MATERIAL PROVIDED START
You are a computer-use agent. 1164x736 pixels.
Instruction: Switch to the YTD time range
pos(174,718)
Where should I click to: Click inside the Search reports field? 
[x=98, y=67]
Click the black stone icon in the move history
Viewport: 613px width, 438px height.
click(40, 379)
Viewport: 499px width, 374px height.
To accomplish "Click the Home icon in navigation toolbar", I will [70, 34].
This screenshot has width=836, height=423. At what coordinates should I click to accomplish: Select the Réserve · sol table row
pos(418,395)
MATERIAL PROVIDED END
MATERIAL PROVIDED START
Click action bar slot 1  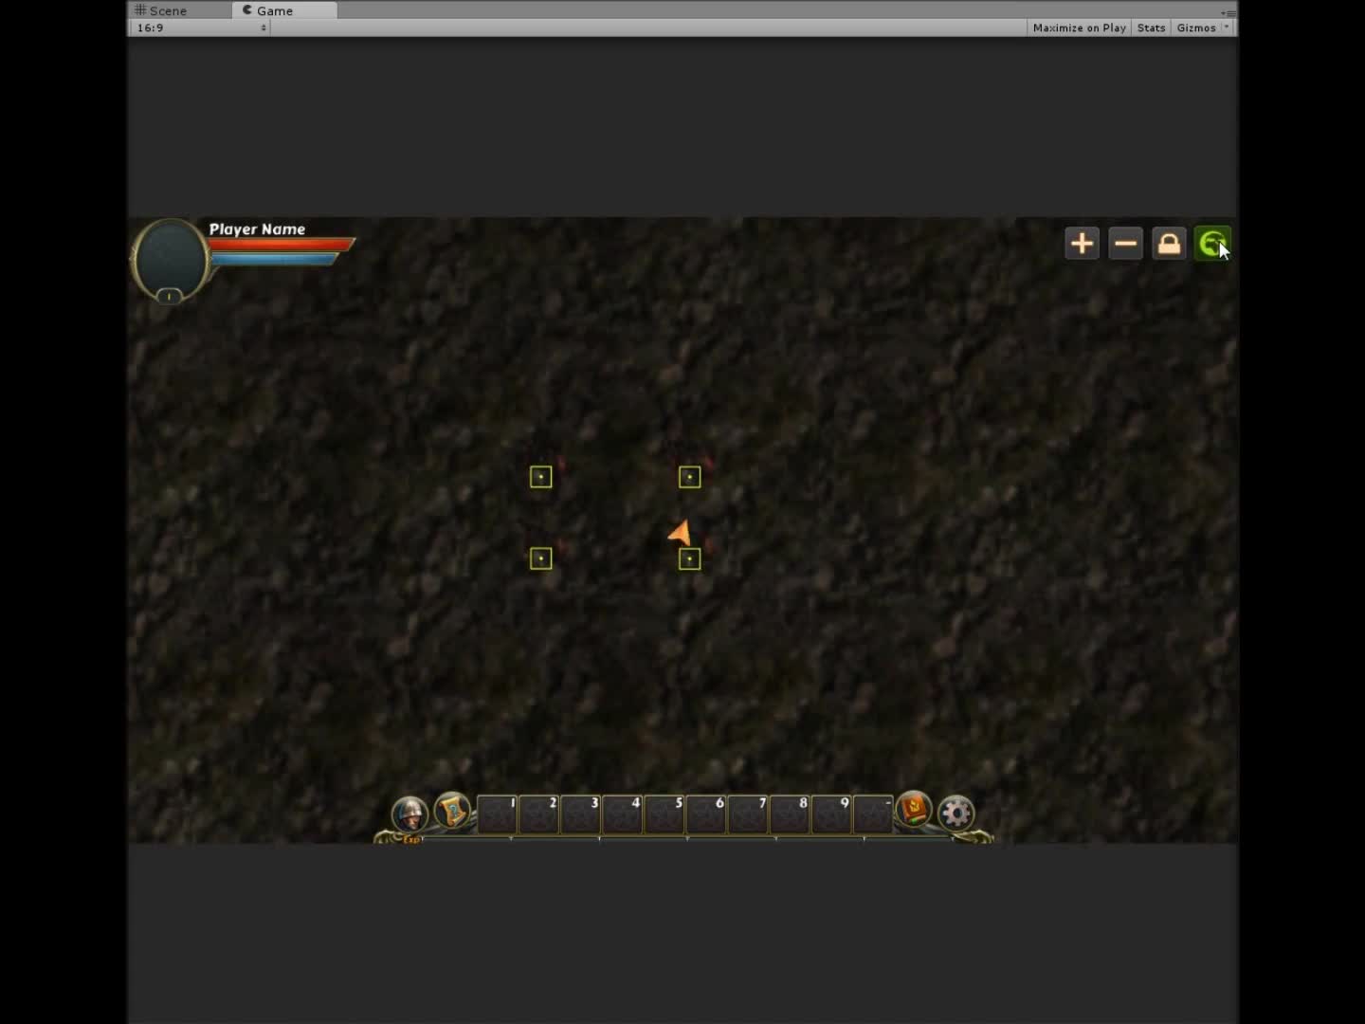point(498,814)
MATERIAL PROVIDED END
MATERIAL PROVIDED START
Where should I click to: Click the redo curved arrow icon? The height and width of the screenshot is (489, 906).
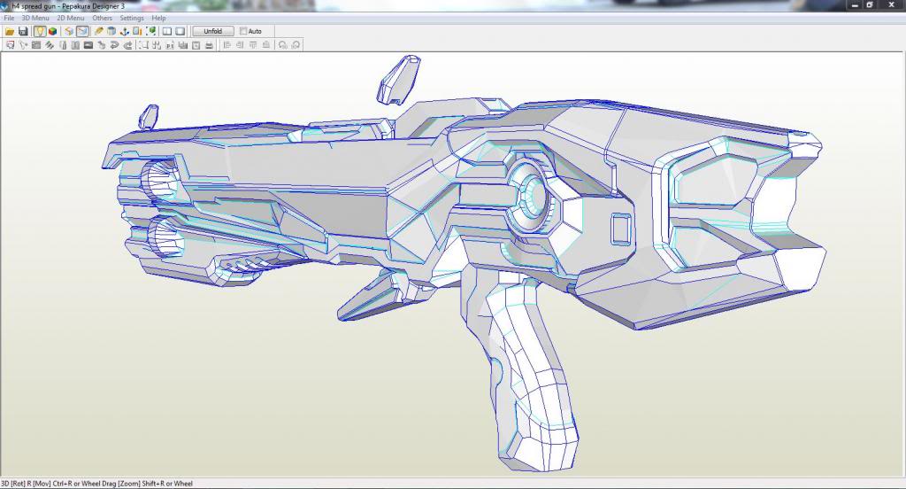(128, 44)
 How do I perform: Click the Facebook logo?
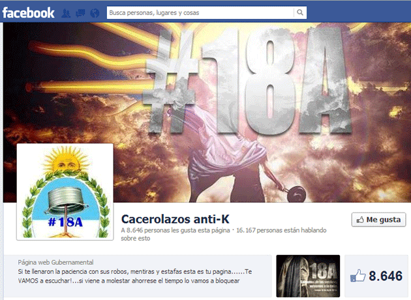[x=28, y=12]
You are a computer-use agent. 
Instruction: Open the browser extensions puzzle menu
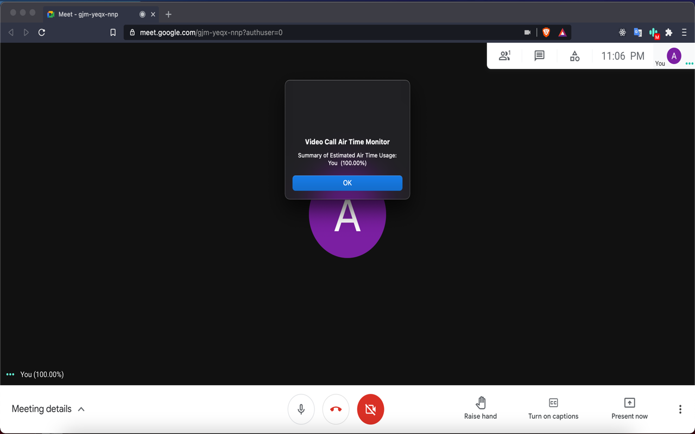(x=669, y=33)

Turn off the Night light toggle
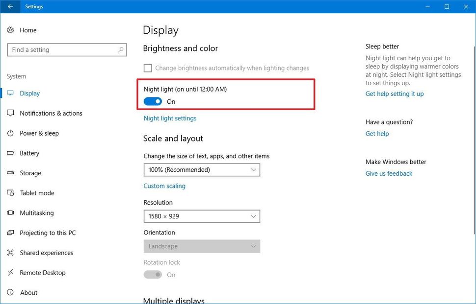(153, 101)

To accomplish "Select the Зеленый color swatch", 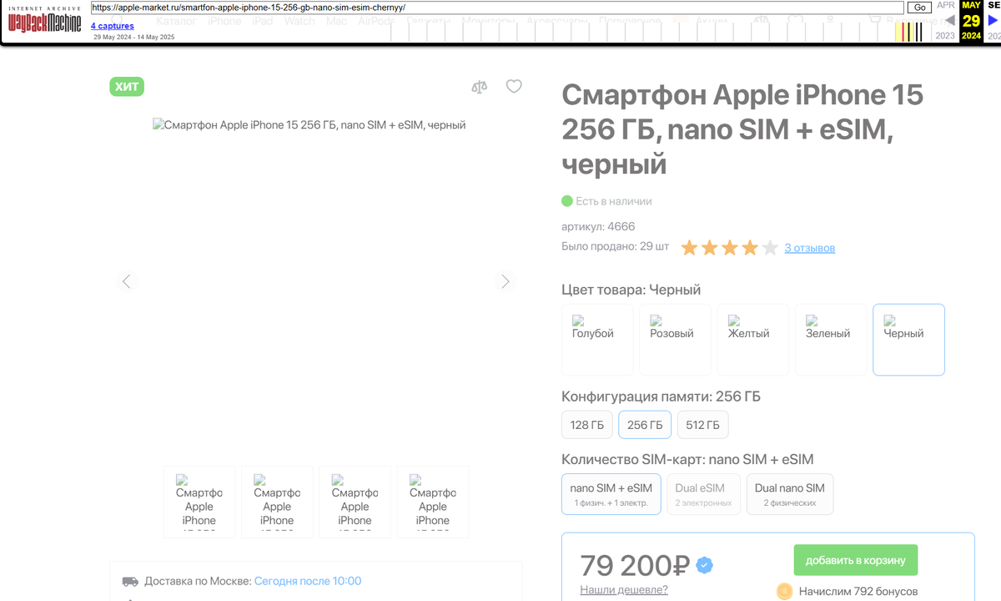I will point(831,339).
MATERIAL PROVIDED END
Reply with nothing but the number of lines in the entries above that hold the string "computer".

> _YOUR RESPONSE_: 2